Now, 150 years after that speech, how do Americans remember the Civil War?

That was the question posed by historian Joan Waugh in a recent lecture at The Huntington. Waugh is professor of history at UCLA and author most recently of U. S. Grant: American Hero, American Myth (University of North Carolina Press, 2009). She has helped organize all five of the Civil War conferences held at The Huntington since 1999; she is currently planning another, on “The End of the War,” to take place in the fall of 2015. This year she is the Rogers Distinguished Fellow in 19th-Century American History at The Huntington.


Portrait of Lincoln by Alexander Gardner (1821–1882), taken on April 10, 1865. This carte de visite photograph is on display in the new permanent exhibition “Remarkable Works, Remarkable Times: Highlights from the Huntington Library.”

In her talk—titled “1863 in History and Memory: Reflections on the Sesquicentennial”—she acknowledged that historians of the Civil War often find it difficult to separate history from historical memory.

“One very prominent historian,” she said, referring to Michael Kammen, author of Mystic Chords of Memory: The Transformation of Tradition in American Culture (1991), “aptly summed up this idea by remarking that every generation ‘is manipulating the past to mold the present,’ sustaining what he called ‘a usable past to give shape and substance to national identity.’”

Waugh described the four memory traditions of the Civil War, the prisms with which Americans have come to understand this great conflict. The first is known as the Union Cause, the driving force of most Northern soldiers who were willing to give their lives to preserve the country, North and South. Theirs was a battle to save the republic, not to free the slaves.

Contrasting to that tradition is the Emancipation Cause, best represented, says Waugh, by the voice of Frederick Douglass, who wrote, “No war but an Abolition war; no peace but an Abolition peace; liberty for all, chains for none.” (This tradition also fuels the words captured in Douglass’ own hand in a rare document now on view in the permanent exhibition “Remarkable Works, Remarkable Times: Highlights from the Huntington Library.”)


Portrait of Frederick Douglass, also on display in “Remarkable Works, Remarkable Times.”

The Reconciliation Cause emerged after the end of the war and was evoked to bring Northerners and Southerners together. Click here to listen to Waugh describe how the funeral of Ulysses S. Grant in 1885 represented the Reconciliation Cause by bringing the entire country together in mourning. Her comments are part of the ongoing online component of the 2012–13 photographs exhibition “A Strange and Fearful Interest: Death, Mourning, and Memory in the American Civil War.”

And the Lost Cause gives sympathy to the fatalism of the Confederate soldiers and glorified the war as a noble battle against impossible odds.
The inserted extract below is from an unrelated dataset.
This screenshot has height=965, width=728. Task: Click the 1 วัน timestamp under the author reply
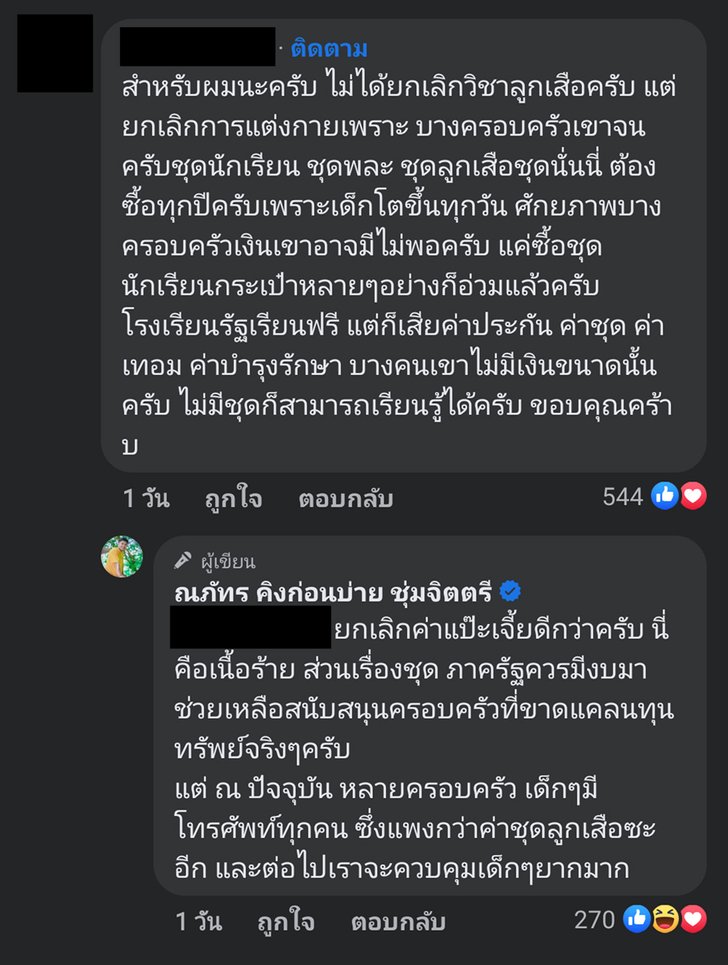click(x=198, y=921)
Waugh says that these traditions have changed over the decades. In fact, the arrival of the Sesquicentennial has brought us what she calls Reconciliation 2.0, a cause for the 21st century. How do you remember the Civil War?
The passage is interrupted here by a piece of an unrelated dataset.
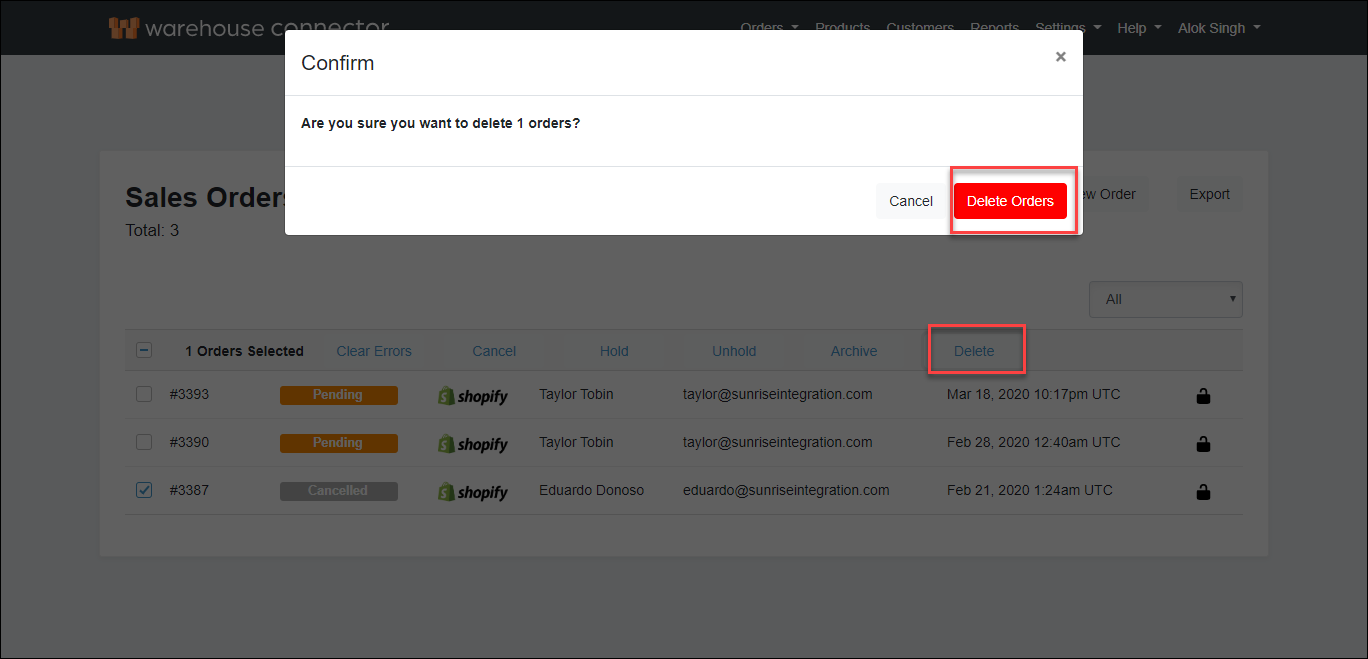1368x659 pixels.
Task: Click the lock icon for order #3393
Action: [x=1203, y=395]
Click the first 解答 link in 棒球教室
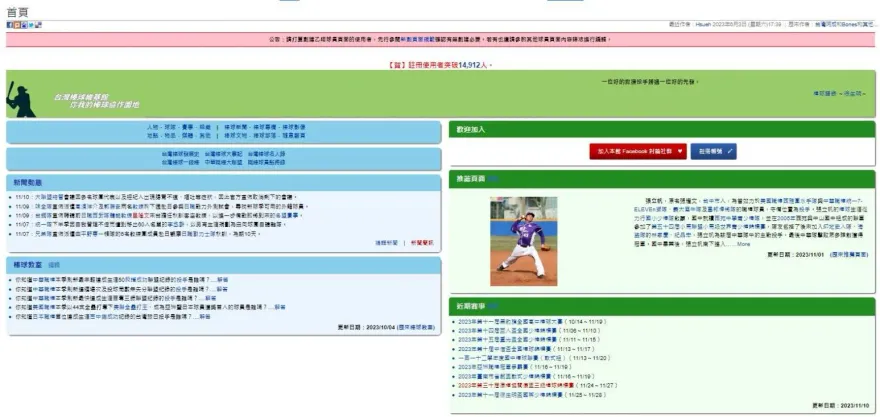The image size is (880, 417). pyautogui.click(x=222, y=280)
For more on the commemorations, see Ronald C. White Jr.’s essay in the Los Angeles Times, “The Gettysburg Address: Much Noted and Long Remembered.” 

Matt Stevens is editor of Verso and Huntington Frontiers magazine.


4 thoughts on “A Usable Past

  1. Two of my great-grandfathers were Confederate soldiers during the Civil War. Though each of them was captured by Union forces, they lived to return to their homes in Tennessee. I have a copy of the “discharge” papers of one of them. It indicates that he must swear allegiance to the United States as a condition of his release from a prison in New York state.

  2. Comments like Miss Palmer’s humanize the country after the Civil War. The discharge papers in her possession illuminate what must have been a crushing experience for a soldier who had survived the unimaginable returning home. It lends such a personal perspective.

  3. One of my ancestors was a Union soldier captured by the Rebels and imprisoned at the notorious Andersonville POW camp. He survived (unlike many of his comrades) but was in poor health for the rest of his life.
    Back in 1994, my wife and I visited Williamsburg and Washington DC. We flew into National Airport and caught a van to the car-rental agency. The rental office was located on Jefferson Davis Blvd., and I realized that, 130 years ago, this was enemy territory.